La Corée du Sud ne doit pas renoncer à la dénucléarisation du nord, a affirmé lundi le président Lee Jae Myung, au moment où son homologue chinois Xi Jinping est en visite dans le pays reclus.
«Nous ne devons pas renoncer à l’objectif de la dénucléarisation, parce que nous ne pouvons nous-mêmes nous doter de l’arme nucléaire» sans risquer d’enclencher un effet domino dans toute l’Asie de l’Est, a prévenu M. Lee en conférence de presse.
«Malheureusement, la Corée du Nord produit toujours de la matière nucléaire, y compris en ce moment même. Elle produirait tous les ans assez de matière pour environ 10 à 15, voire jusqu’à 20 armes nucléaires, et ce stock continue de grossir», a-t-il encore alerté.
«Si la Corée du Sud entreprenait de se doter de l’arme nucléaire, vous pensez vraiment que le Japon ne bougerait pas?
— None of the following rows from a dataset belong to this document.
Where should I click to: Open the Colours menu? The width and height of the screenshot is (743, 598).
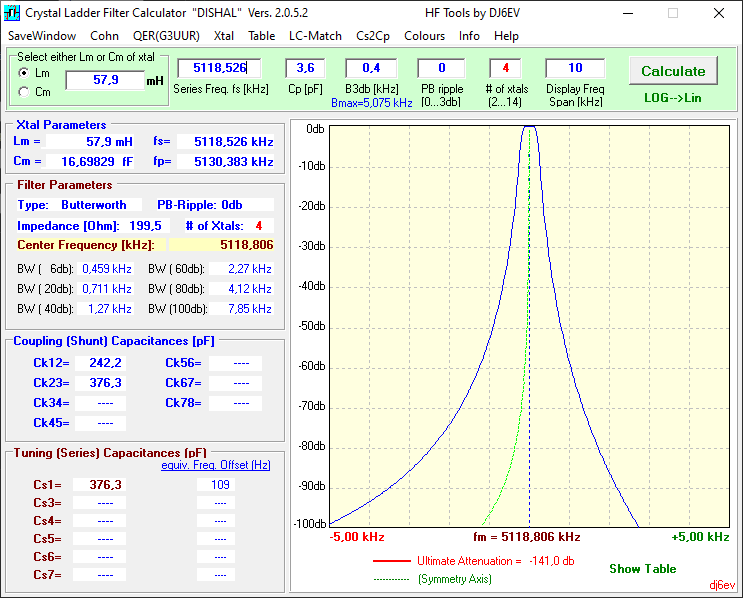(424, 35)
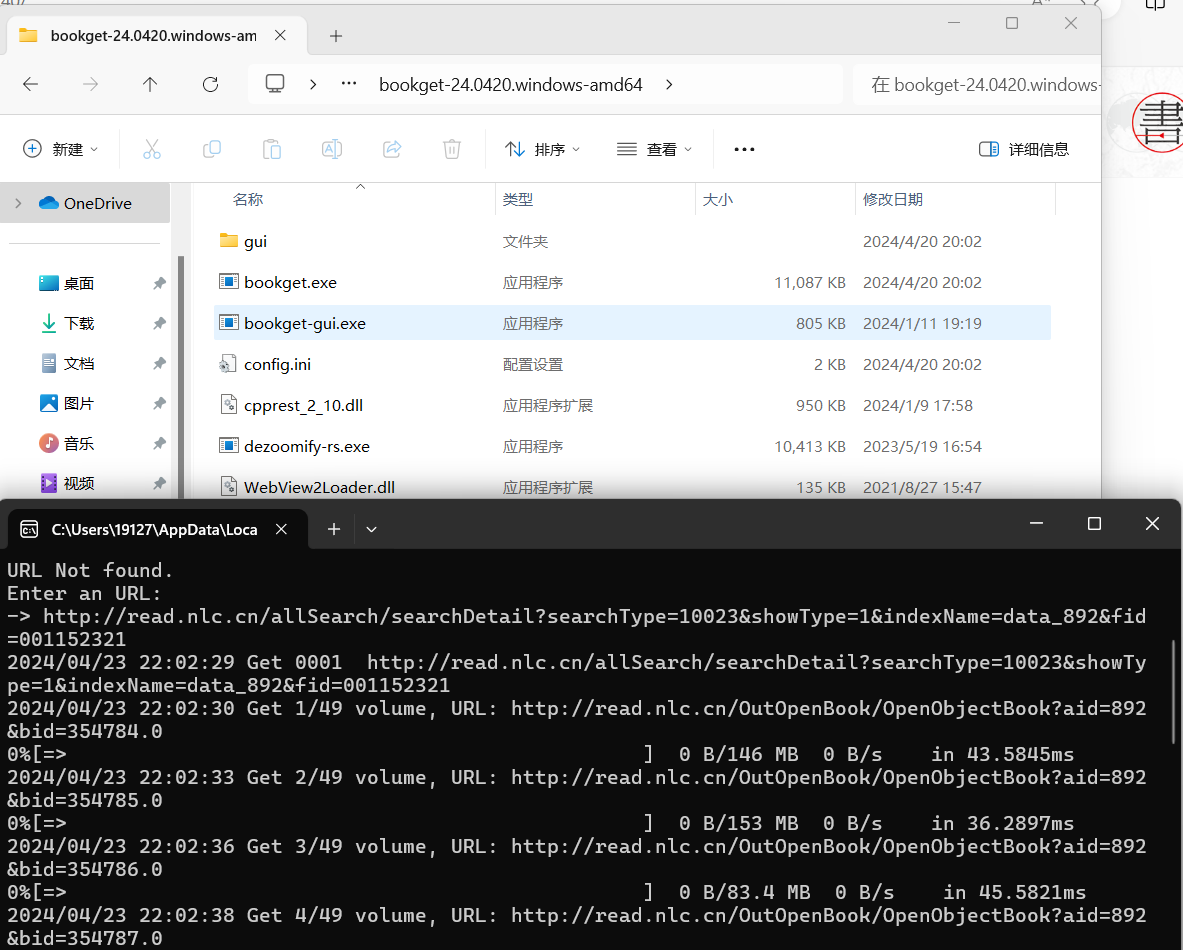Expand the OneDrive tree node
Screen dimensions: 1183x950
[18, 203]
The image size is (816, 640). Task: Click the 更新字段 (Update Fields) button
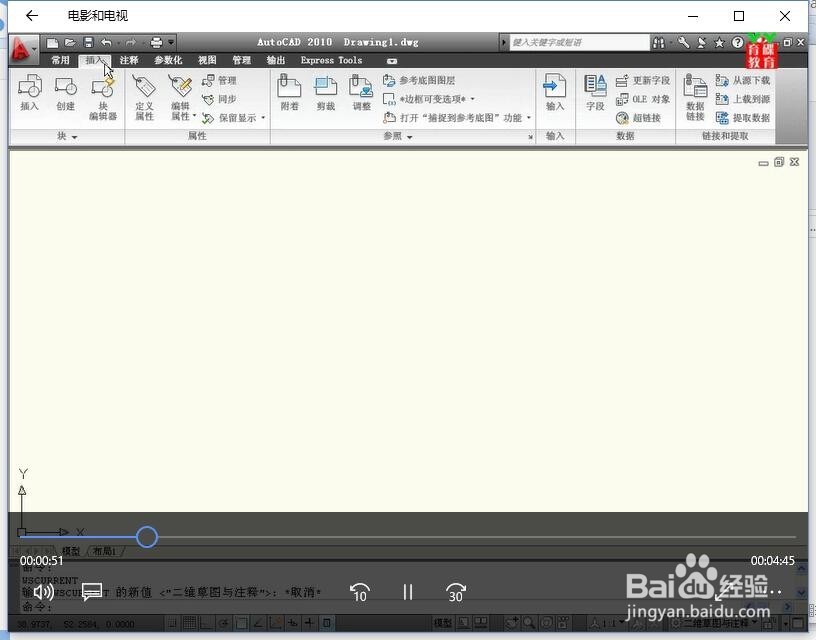644,80
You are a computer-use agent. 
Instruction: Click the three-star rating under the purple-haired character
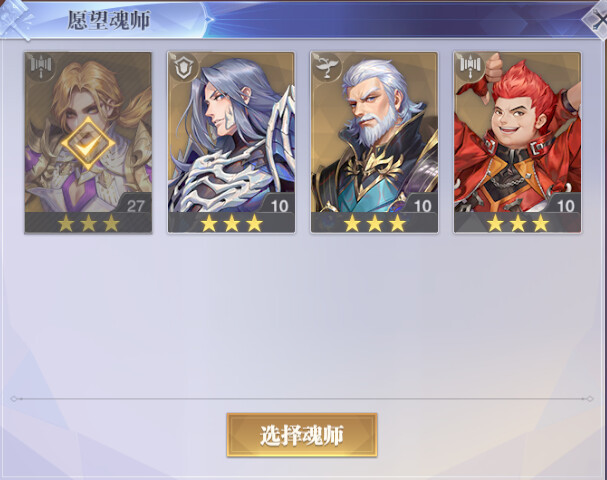231,223
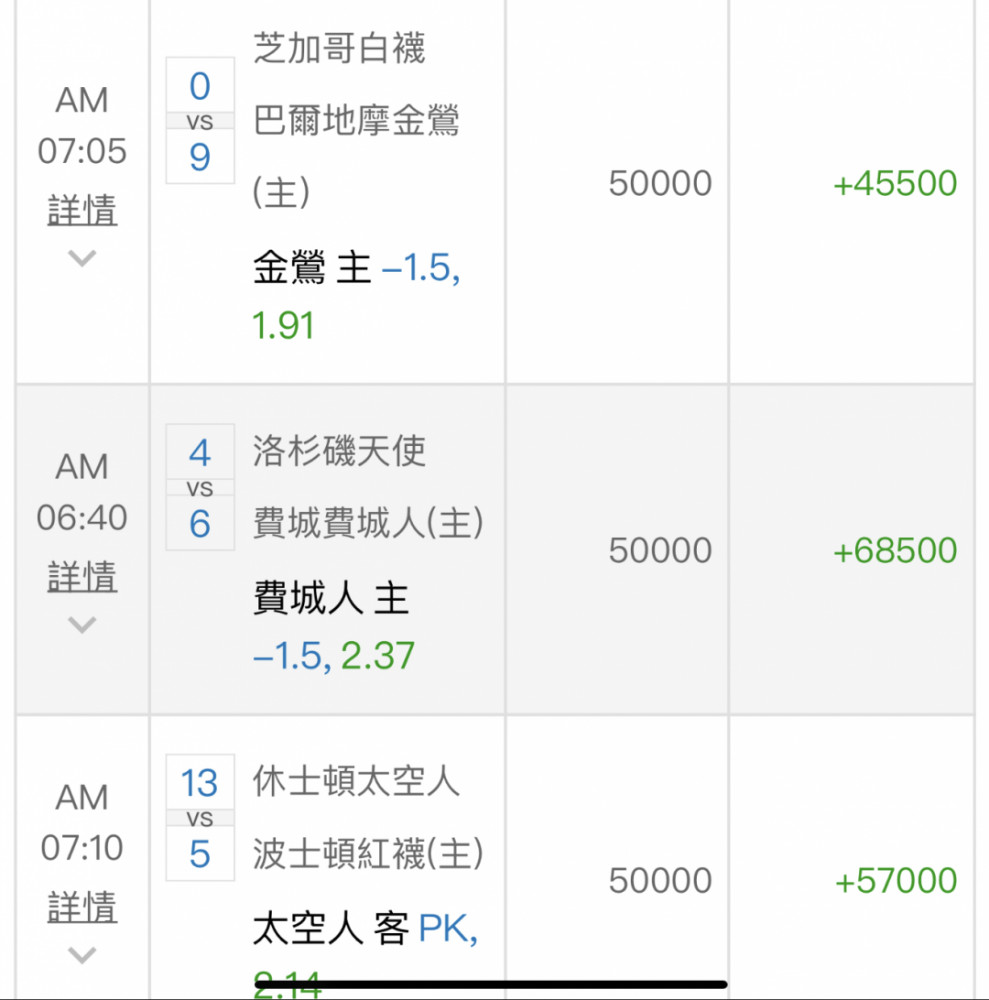Expand chevron under the 07:10 game details

(x=82, y=955)
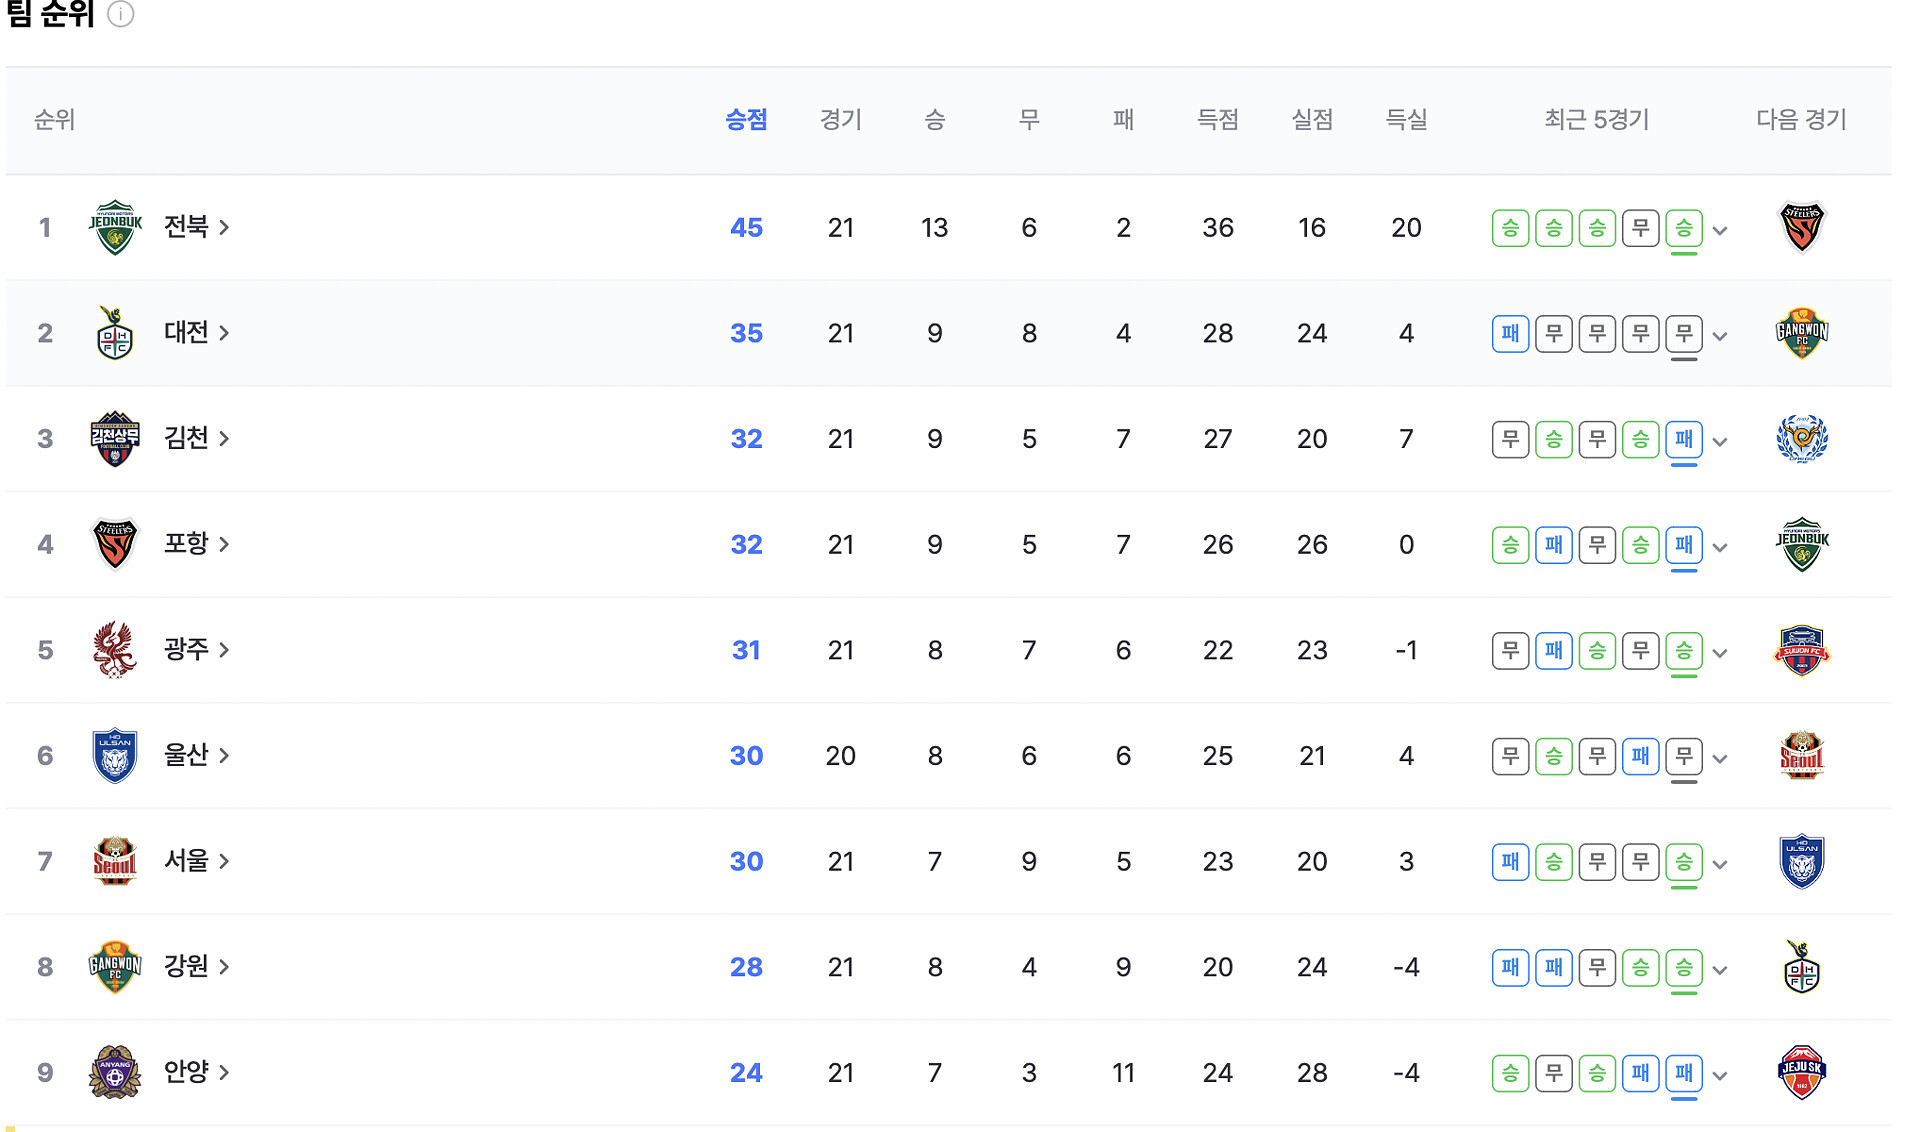
Task: Click the 최근 5경기 column header
Action: click(1596, 120)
Ou Taïwan? Ou le reste de l’Asie de l’Est? Tout le monde finirait par devenir (une puissance) nucléaire, et la région entière deviendrait une poudrière nucléaire», s’est inquiété le dirigeant, qui prône des relations plus apaisées avec Pyongyang.
La Chine est un soutien diplomatique, économique et politique essentiel pour la Corée du Nord, soumise à de multiples sanctions de l’ONU contre ses programmes d’armements atomiques et balistiques.
Si elle avait par le passé soutenu le principe de dénucléarisation de la péninsule coréenne, la Chine a assoupli sa position en la matière.
De son côté, Pyongyang a répété à plusieurs reprises que son statut de puissance nucléaire était «irréversible».